Border Breakers On The Box

The winners of the 2009 European Border Breakers Awards will get a boost to their profiles because this year’s ceremony will be shown on Dutch TV.

The awards, which take place Jan. 15 in Groningen, the first day of the EuroSonic-Noorderslag weekend, will be screened by NOS – Dutch national television – at prime time Jan. 17.

The show will also receive international coverage through the European Broadcasting Union, a network of television and radio stations.

It will be hosted by British TV personality and big band leader Jools Holland and be attended by Jan Figel, the European Commissioner for Education, Training, Culture and Youth.

The European Commission sponsors the awards and funds it via the EU Culture Programme. It also funds the European Union Contemporary Architecture Prize, the European Union Prize for Cultural Heritage and the forthcoming European Union Prize for Literature.

The awards honour debut artists, groups, companies, composers and authors who succeed in reaching audiences outside their own country.

The EBBAs are based on the sales of an act’s debut album outside the country of production, experience in touring outside the country of origin and airplay on EBU radio stations.

The 10 winners for 2009 are Adele and The Ting Tings from the U.K., Denmark’s Alphabeat and Ida Corr, French acts The Dø and AaRON, Ireland’s The Script, Germany’s Cinema Bizarre, Sweden’s Lykke Li and Holland’s Kraak & Smaak.
Former winners include now established artists such as Tokio Hotel, Damien Rice, The Thrills, Gabriel Rios, The Fratellis, Basshunter and Carla Bruni.

Earlier in the day, Figel opens this year’s Eurosonic-Noorderslag and gives delegates the chance to ask why the European cultural budget can’t find money for the conference’s European Talent Exchange Programme (ETEP).

The programme received temporary European funding as a pilot scheme until three years ago, but it hasn’t been possible for the organisers to persuade the EU to instate a more permanent source of money.

Along with other officials from the European Commission, Figel is also expected to attend a panel on the role of music as a part of the creative industries in the boosting of Europe’s economic potential.

For the last three years, ETEP organiser Ruud Berends has run the programme on a shoestring.

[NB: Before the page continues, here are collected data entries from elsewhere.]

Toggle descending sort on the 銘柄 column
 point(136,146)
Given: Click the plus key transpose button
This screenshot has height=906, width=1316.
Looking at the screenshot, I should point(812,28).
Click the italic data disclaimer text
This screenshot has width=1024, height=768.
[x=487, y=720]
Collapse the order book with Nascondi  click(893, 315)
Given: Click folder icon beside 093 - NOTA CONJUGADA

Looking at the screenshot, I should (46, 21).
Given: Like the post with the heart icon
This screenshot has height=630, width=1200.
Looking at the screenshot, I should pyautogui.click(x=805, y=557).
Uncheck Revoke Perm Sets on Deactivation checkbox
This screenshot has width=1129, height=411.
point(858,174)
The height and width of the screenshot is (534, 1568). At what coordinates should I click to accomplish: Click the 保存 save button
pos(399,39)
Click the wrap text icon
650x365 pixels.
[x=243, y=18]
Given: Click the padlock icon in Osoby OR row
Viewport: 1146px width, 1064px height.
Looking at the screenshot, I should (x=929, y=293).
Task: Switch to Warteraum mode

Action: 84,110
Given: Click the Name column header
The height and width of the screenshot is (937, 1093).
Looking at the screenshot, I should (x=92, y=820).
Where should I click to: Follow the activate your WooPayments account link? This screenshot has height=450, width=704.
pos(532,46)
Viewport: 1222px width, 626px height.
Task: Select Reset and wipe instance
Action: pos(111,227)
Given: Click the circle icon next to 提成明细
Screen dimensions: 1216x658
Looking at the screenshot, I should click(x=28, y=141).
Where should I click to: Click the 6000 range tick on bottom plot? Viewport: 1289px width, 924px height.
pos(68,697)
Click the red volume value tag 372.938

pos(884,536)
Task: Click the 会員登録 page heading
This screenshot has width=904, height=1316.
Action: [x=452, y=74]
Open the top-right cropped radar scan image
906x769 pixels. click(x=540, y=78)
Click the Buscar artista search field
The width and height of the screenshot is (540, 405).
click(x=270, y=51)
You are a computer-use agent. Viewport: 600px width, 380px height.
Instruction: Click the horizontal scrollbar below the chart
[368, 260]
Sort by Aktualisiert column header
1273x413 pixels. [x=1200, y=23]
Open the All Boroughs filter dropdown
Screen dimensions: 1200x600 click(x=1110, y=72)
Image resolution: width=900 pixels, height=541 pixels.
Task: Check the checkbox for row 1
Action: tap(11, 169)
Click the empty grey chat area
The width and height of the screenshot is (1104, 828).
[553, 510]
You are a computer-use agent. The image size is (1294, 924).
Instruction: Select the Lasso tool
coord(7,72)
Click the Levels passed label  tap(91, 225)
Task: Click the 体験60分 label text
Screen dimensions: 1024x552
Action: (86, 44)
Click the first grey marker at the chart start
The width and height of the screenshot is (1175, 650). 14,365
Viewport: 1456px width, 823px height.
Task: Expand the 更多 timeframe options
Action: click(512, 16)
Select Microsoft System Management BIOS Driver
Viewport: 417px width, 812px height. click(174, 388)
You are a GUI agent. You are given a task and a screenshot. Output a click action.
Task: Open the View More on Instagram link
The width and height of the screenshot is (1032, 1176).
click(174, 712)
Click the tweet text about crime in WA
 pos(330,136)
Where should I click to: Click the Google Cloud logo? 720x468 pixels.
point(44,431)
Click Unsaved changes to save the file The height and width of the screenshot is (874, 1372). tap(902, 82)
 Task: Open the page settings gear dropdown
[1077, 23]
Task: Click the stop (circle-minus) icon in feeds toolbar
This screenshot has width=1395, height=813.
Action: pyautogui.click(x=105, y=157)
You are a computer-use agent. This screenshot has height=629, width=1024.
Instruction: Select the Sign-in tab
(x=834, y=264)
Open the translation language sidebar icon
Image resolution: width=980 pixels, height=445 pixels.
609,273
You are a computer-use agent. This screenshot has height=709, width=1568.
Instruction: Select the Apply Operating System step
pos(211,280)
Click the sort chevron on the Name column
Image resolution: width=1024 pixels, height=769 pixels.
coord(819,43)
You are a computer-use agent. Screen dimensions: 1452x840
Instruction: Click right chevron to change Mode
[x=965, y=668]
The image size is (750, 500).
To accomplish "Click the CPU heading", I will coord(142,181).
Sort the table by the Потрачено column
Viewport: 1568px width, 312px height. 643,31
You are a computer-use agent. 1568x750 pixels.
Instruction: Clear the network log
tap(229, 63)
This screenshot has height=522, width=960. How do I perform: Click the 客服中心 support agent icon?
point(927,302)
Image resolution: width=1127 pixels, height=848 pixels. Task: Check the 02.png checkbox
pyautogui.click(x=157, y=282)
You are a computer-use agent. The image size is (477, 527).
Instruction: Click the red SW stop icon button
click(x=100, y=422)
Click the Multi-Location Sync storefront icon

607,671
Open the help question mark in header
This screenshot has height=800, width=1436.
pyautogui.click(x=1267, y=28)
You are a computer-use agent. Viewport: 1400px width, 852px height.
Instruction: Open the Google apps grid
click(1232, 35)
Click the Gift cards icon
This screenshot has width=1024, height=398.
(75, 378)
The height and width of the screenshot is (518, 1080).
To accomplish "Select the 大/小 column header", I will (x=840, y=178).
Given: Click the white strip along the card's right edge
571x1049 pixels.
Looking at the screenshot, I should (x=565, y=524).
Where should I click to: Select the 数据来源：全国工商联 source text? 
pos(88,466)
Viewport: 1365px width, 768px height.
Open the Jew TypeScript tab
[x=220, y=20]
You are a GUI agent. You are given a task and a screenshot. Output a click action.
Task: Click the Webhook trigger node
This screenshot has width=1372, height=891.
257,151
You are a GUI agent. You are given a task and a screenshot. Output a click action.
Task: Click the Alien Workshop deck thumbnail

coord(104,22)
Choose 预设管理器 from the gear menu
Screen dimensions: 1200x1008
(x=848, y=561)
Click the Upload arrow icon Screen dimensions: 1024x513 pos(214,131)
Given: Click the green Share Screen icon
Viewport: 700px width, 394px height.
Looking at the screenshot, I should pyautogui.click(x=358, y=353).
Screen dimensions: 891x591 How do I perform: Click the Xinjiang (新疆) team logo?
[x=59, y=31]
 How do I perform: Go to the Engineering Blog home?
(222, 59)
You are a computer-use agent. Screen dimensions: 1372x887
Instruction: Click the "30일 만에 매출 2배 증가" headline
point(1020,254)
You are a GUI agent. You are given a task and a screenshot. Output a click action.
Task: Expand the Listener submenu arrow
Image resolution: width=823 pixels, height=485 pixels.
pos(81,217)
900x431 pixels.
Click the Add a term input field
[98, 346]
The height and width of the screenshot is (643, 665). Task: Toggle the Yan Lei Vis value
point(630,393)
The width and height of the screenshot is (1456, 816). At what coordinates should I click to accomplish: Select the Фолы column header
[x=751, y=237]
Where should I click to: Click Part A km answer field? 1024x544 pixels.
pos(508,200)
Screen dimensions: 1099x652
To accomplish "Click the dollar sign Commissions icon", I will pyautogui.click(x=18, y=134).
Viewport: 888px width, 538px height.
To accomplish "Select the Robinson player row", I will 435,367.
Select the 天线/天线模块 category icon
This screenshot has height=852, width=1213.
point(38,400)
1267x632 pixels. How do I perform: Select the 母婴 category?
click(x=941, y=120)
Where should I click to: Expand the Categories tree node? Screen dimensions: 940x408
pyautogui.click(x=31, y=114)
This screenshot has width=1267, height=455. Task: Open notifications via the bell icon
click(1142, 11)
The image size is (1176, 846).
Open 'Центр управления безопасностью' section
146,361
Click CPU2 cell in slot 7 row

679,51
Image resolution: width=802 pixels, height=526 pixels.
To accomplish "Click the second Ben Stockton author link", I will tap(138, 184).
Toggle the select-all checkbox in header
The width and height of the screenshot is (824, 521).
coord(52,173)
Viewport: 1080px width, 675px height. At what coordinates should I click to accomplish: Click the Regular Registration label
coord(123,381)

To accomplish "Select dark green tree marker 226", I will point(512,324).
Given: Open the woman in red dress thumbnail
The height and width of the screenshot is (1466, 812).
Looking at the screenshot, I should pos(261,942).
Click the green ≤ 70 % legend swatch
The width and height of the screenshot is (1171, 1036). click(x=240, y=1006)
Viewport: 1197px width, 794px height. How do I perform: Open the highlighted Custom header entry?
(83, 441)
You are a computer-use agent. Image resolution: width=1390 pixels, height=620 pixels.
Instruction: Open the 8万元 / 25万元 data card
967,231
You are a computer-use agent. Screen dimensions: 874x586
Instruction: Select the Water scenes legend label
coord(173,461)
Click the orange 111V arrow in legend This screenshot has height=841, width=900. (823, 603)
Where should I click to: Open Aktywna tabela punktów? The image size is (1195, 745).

At the same time, Eurosonic creative director Peter Smidt has run the whole weekend on a shoestring, and wouldn’t have managed that without the support of groups including The Noorderslag Foundation, the Buma Cultuur organization, the European Music Office and Sena Performers.

“The problem is that ETEP doesn’t really fit into any of the European cultural programmes,” Smidt explained. He has spent three lean years trying to persuade the commission that ETEP and Eurosonic would achieve even more with the help of a few thousand euros from the cultural budget.

He’s very pleased that Figel and his fellow commissioners will be at this year’s conference and hopes they will see what ETEP and Eurosonic are providing for close to 3,000 (mostly European) music business people.

ETEP is also a seedbed for talent, described by NME as “the place to second guess who’ll be the big European bands of the year.”

Six of the 10 winners of the 2009 EBBA awards – The Ting Tings, Lykke Li, The Dø, AaRon, Alphabeat, and Kraak & Smaak – all played at last year’s ETEP.

Previous EBBA winners that had already played ETEP include Wir Sind Helden, Myslovitz, Sarah Bettens, Gabriel Rios and Jose Gonzales.

EuroSonic-Noorderslag is at De Oosterpoort, Groningen, Holland, Jan. 15-17.